Sepuluh menit berlalu, mereka berempat sudah mandi keringat, duduk di lantai beradu punggung dan ngos-ngosan. Watson tidak mengerti, kenapa bisa tidak ada runut sedikitpun di lantai. Andai forensik datang dan membawa luminol, pasti Watson takkan bersusah payah sebegininya.

Pesta sialan. Festival sialan. Acara sialan—

Oh, benar! Kan ada luminol!

Aiden, Hellen, dan Jeremy jatuh karena Watson mendadak bangkit. "Aku lupa soal luminol. Stern, apa kamu tahu cara membuat bubuk luminol?"

Bukannya menjawab, Hellen justru melayangkan tatapan sengit. "Kasih aba-aba kek kalau mau bangun. Kamu pikir jatuh itu menyenangkan?"

"Sudahlah. Kamu tahu atau tidak?"

"Mana kutahu elah! Cita-citaku menjadi dokter. Bukan ahli forensik ataupun peneliti. Tapi aku bisa coba meraciknya jika rumusnya ada."

Watson menepuk tangan. "Great! Ingat kalimatmu baik-baik," katanya lalu buru-buru mengambil secarik kertas dan pena. "Membuat luminol versi sendiri? Gampang itu mah. Aku kan genius."

"Rekam itu, Hellen. Cepat rekam!"

Sherlock Pemurung itu cekatan membuat gambar rumus kimia. "3-nitrophthalic Acid, Hydrazine Sulfate, dan Sodium Acetate Trihydrate untuk menghasilkan 3-Aminophthalhydrazide. Rumus molekulnya C8H7O3N3. Bahan-bahannya, langkah... Mula-mula Phtahalic Anhydride diekstraksi dari sarung tangan... Urea didapatkan dari kemasan dingin pada rekristalisasi... Titik lebur 319 °C... Kemudian massa molar 177.16 g/mol... Blablabla."

Semakin didengar, semakin pusing kepala mereka bertiga. Tidak bisa! Aiden, Hellen, dan Jeremy tidak bisa mengikuti gumaman Watson, termasuk petugas kepolisian yang tertarik dengan tulisan cowok itu. Apa yang dia tulis sih? Serius banget.

"Selesai." Watson mengangguk mantap. "Aku... Kenapa dengan kalian?" bingungnya melihat teman-temannya pingsan berjemaah di lantai.

"Sudahlah, berhenti bercanda. Stern, aku sudah membuat bahan-bahan beserta step-nya. Pergi ke laboratorium dan segera buat luminol. Oh ya, jangan lupa bawakan cairan hidrogen peroksida dan ion hidroksida untukku. Jika forensik tidak ada, kita hanya bisa mengandalkan diri sendiri."

Aiden, Hellen, dan Jeremy hormat. "Baik, suhu!"

Mereka menerima kertas yang Watson ulurkan, berangkat menuju laboratorium dengan langkah pramuka. Serius. Mereka bertiga kesambet apa?

"Anu, Watson..."

Pemilik nama menoleh. Adalah Saho yang memanggil. "Shepherd. Dari mana saja kamu? Miss Dula sudah tidak apa-apa? Tidak, bukan itu. Bagaimana festival sekolah? Lancar, kan?"

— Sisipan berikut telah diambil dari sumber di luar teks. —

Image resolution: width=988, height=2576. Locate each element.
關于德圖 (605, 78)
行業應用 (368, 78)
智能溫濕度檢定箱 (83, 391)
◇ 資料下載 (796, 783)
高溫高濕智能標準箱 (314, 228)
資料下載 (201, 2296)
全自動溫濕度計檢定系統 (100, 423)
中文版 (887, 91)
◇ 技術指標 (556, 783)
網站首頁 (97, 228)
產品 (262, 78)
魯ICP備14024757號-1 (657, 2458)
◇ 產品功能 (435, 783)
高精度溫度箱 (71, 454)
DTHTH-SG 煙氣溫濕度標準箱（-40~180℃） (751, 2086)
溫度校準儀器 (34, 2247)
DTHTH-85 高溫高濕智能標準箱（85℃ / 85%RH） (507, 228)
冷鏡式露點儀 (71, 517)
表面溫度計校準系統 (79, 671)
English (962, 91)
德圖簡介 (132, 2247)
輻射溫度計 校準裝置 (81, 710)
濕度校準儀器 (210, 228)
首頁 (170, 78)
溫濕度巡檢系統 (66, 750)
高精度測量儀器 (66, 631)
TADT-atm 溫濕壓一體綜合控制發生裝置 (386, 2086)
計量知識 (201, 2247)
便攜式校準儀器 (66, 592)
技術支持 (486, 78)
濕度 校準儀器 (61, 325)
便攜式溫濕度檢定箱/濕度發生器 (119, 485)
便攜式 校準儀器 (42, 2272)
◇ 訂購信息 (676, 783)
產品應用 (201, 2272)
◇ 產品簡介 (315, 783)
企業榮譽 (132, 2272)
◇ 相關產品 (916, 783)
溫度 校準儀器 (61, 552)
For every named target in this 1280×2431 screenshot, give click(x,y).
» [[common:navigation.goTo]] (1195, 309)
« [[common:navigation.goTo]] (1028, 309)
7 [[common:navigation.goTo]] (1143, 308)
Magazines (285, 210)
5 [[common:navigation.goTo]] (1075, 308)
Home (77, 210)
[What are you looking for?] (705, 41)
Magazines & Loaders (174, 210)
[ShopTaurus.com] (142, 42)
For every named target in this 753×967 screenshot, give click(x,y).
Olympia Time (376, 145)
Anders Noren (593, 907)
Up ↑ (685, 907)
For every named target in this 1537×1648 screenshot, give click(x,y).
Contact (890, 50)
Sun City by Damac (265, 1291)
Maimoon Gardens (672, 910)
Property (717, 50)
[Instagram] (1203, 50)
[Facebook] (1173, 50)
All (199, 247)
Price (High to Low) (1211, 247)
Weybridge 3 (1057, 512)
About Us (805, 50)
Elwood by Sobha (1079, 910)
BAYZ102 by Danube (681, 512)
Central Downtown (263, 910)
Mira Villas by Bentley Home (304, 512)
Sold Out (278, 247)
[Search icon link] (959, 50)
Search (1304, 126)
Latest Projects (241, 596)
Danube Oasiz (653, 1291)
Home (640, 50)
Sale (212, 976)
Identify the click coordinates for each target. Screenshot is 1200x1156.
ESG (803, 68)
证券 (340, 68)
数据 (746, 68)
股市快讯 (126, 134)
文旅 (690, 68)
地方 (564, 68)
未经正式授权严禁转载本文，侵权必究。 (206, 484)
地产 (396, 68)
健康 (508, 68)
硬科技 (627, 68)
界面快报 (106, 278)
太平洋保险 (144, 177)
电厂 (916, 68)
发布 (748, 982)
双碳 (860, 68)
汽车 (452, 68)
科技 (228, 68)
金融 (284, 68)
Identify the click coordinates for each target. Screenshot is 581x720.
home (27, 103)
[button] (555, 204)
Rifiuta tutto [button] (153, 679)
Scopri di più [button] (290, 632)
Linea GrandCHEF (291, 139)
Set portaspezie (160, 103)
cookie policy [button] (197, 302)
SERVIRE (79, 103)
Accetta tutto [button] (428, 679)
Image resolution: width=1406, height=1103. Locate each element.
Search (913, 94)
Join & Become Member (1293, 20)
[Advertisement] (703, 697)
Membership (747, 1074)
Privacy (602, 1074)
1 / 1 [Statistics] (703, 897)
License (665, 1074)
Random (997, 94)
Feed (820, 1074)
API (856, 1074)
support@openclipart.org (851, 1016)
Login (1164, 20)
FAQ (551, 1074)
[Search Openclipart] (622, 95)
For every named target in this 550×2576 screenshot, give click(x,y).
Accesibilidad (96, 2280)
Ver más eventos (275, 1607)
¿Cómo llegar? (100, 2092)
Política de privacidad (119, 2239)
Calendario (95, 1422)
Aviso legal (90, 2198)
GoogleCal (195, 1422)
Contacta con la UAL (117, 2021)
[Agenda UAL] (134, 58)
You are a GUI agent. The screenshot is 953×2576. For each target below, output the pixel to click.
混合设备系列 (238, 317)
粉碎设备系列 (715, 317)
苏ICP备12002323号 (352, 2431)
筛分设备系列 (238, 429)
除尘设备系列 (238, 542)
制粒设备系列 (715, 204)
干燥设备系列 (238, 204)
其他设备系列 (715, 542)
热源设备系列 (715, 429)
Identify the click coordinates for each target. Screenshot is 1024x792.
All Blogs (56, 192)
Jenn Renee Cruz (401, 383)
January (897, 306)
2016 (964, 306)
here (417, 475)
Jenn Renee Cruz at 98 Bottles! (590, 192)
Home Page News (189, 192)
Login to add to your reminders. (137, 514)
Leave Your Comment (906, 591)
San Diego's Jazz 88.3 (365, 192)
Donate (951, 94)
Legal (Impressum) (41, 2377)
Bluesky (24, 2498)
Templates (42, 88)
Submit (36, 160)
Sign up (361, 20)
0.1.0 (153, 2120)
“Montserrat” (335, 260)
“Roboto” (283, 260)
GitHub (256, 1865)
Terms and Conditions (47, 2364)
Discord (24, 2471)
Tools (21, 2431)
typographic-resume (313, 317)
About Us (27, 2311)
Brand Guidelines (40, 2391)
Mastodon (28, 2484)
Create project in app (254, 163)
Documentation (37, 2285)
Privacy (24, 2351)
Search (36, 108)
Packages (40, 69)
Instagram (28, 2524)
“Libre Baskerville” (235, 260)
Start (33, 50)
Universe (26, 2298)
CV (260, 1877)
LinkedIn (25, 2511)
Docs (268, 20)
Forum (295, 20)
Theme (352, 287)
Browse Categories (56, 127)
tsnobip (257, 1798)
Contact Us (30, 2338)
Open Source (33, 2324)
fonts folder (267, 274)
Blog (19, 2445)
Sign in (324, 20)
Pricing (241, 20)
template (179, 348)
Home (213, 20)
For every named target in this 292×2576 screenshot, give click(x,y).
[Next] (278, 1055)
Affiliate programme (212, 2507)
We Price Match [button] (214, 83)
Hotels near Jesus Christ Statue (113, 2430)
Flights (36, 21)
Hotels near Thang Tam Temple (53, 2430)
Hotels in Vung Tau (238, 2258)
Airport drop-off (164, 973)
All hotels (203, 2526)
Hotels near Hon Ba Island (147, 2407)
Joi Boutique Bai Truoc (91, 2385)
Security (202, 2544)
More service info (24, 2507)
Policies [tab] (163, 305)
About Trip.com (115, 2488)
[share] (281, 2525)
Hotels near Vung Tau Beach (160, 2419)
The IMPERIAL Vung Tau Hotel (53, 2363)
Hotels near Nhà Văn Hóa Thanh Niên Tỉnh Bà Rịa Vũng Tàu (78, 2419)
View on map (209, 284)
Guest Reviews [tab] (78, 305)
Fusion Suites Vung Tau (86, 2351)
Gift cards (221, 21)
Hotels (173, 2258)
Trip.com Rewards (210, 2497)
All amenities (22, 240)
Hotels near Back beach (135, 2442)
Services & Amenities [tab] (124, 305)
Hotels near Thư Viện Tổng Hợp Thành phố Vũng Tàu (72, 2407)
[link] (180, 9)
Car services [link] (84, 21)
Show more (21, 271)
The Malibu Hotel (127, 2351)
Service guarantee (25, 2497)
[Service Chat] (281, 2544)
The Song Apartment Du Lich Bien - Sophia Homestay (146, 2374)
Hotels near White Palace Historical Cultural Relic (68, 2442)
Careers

"Ah! Tidak ada yang perlu kamu cemaskan soal festival sekolah." Saho menyerahkan selembar print pada detektif muram itu. "Aku habis dari kantor guru untuk mencari petunjuk. Tahunya aku mendapatkan surat keterangan Miss Dula."

"Apa ini?" Watson memicingkan mata. "Miss Dula mantan guru teknologi informatika komputer?